Sage is also a natural source of flavonoids and polyphenolic compounds [Figure 5] (e.g., carnosic acid, rosmarinic acid and caffeic acid) possessing strong antioxidant, radical-scavenging, and antibacterial activities. The majority of the phenolic acids in Salvia species are derivatives of caffeic acid which is the building block of a variety of plant metabolites. Caffeic acid plays a central role in the biochemistry of the Lamiaceae plants, and occurs mainly in a dimer form as rosmarinic acid. Carnosic acid and rosmarinic acid, which are present at high concentrations in the extract of sage plants, have shown strong antioxidant properties. Ursolic acid, also a component of sage, has strong anti-inflammatory properties, and in sage preparations, it is considered as a quality control measurement for the anti-inflammatory effects of different solutions.
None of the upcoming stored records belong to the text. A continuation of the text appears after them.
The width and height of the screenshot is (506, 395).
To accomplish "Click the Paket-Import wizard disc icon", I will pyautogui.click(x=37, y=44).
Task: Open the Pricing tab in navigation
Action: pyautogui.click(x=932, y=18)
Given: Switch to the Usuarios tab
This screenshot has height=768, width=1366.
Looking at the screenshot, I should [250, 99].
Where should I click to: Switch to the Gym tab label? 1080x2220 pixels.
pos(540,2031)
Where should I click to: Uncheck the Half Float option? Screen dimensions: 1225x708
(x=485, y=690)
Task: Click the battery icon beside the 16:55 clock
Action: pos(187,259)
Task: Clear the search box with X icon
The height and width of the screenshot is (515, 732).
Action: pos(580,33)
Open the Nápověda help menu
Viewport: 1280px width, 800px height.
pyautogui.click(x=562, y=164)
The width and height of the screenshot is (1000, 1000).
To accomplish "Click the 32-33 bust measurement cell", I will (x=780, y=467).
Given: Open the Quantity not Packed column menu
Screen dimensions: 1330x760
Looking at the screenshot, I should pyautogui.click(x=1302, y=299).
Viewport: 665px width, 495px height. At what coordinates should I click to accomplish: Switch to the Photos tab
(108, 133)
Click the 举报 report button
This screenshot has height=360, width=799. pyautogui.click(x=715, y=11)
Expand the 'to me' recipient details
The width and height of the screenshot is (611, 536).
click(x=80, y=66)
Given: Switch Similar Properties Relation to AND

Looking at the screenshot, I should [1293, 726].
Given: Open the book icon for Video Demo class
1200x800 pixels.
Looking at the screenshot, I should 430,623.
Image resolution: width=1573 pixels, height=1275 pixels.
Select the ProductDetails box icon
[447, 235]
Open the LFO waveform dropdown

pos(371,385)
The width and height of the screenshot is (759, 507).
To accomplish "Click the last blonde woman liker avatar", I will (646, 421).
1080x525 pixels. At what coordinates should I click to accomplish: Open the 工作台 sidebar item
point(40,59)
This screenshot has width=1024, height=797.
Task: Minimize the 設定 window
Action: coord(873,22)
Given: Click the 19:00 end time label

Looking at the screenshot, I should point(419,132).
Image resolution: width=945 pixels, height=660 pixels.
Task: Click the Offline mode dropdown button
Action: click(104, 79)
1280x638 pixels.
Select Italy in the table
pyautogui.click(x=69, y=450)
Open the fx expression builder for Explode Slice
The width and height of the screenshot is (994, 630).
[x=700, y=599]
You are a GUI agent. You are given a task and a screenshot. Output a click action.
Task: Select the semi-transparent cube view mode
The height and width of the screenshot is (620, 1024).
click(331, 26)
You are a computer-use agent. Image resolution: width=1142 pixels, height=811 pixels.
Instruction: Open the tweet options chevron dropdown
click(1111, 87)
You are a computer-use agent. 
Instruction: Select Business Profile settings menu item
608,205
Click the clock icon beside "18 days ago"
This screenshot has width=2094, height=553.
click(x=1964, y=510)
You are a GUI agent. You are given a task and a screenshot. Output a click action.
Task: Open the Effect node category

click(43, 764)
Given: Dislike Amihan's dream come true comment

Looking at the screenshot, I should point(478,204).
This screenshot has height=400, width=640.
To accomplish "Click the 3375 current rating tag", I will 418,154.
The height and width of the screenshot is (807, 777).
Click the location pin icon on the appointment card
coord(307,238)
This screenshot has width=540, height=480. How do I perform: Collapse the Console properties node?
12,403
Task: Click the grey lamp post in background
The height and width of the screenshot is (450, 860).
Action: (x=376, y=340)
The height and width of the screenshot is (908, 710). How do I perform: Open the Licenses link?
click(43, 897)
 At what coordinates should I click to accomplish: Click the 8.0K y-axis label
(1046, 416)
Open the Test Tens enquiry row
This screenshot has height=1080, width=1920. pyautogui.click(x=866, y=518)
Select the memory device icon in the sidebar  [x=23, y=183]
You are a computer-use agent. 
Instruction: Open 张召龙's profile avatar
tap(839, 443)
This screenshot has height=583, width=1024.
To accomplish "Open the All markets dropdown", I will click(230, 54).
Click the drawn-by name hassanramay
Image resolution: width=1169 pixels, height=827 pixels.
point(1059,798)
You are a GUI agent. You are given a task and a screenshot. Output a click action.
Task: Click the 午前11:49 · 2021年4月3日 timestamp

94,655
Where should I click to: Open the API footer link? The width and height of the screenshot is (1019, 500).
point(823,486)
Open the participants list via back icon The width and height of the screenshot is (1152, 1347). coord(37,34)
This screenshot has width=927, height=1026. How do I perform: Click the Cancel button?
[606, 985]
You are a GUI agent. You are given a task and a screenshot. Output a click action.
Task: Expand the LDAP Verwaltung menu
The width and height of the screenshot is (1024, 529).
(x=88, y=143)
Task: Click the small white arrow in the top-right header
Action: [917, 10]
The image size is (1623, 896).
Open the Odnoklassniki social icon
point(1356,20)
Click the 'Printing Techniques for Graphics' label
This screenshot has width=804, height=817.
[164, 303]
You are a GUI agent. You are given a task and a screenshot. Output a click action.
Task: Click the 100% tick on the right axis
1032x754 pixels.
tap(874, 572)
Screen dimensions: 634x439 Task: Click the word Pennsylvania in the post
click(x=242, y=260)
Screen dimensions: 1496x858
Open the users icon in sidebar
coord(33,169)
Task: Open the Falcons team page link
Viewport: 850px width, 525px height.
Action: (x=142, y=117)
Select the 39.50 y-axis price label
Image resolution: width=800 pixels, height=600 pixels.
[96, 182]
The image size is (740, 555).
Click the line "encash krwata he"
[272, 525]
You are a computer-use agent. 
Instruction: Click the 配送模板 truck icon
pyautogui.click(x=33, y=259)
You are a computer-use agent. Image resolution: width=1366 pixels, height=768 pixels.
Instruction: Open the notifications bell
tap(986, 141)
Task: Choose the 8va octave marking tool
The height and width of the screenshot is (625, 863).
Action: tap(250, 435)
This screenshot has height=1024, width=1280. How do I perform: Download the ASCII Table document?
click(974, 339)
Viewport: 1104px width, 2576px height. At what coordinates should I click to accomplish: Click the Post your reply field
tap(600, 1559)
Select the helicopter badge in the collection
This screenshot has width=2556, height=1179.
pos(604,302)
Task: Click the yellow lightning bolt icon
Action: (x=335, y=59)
Key benefits of Sage Salvia:
- treatment of Alzheimers Disease
- remedy against diabetes
- inhibits angiogenesis to prevent tumor growth
- prevents LDL-cholesterol oxidation
- regulates fat absorption to reduce weight and obesity
- treatment for hot flashes associated with menopause
The objective of this paper is to review the recent advancements in the exploration of sage (Salvia species) as phytotherapy and to illustrate its potential as a therapeutic agent. Salvia species may represent a natural, safe, and effective treatment for many diseases and their symptoms. In recent decades, with the increase in pharmacological knowledge about the beneficial effects of sage, especially S. officinalis, these herbal medicines with antibacterial, antioxidant, anti-inflammatory, free radical scavenging, and antitumor activities have been found to be very effective in the development of novel natural drugs to prevent, control, and treat many minor health problems as well as more serious and complicated diseases such as diabetes, Alzheimer’s, and cancer. It must be kept in mind that clinicians should remain cautious until more definite studies demonstrate the safety, quality, and efficacy of S. officinalis. For these reasons, extensive pharmacological and chemical experiments, together with human metabolic studies should be the focus of our future studies, and further potential of S. officinalis has to be employed in new therapeutic drugs and provide a basis for future research on the application of medicinal plants.